Minutes later, Ryan came into the kitchen and asked for one of my dish towels. He said he needed it to plug up the hole. The hole in the bucket. So the water wouldn't drain out.
Because a dish rag will totally keep WATER from running out of a bucket with a HOLE in it, right??
The Oldest looked at him like he was from another planet. I just shook my head and handed him a dish towel. He has to learn these things for himself I guess.
Thirty minutes later, the stooges have chased Lucy down and washed her. They have presented me with a shining clean, banana split-smelling, happy little dog. They have left my dish towel in a holey bucket on the soaking wet back deck. And they have removed ALL doubt as to whether they will ever have enough common sense to live out in the wide world on their own one day...
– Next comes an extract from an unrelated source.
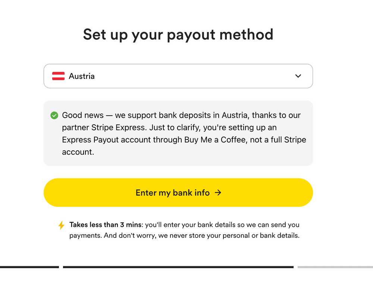Click the word Austria in the selector
The width and height of the screenshot is (373, 289).
click(82, 76)
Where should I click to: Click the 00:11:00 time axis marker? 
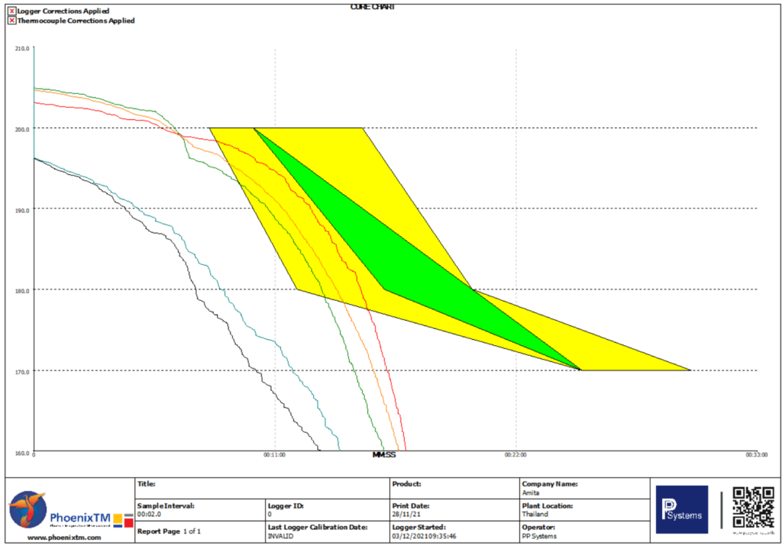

Because they didn't go to the garage and get the car washing bucket like I told them to. Why walk all the way around the house when there's a perfectly good 5 gallon plastic bucket right there on the deck? Never mind that their father has made the bucket into a self-watering vegetable-growing system with pipes and gravel and such. Never mind that the bucket contains ten pounds of nutrient-rich soil, fertilizer and a lovelySQUASH PLANT. Just haul the bucket over to the railing, DUMP the contents OVER the deck and onto the GRASS, leave it THERE and plug up the drainage hole with your mom's dish towel so you can wash the freaking DOG in it!
THAT'S using your brain right there!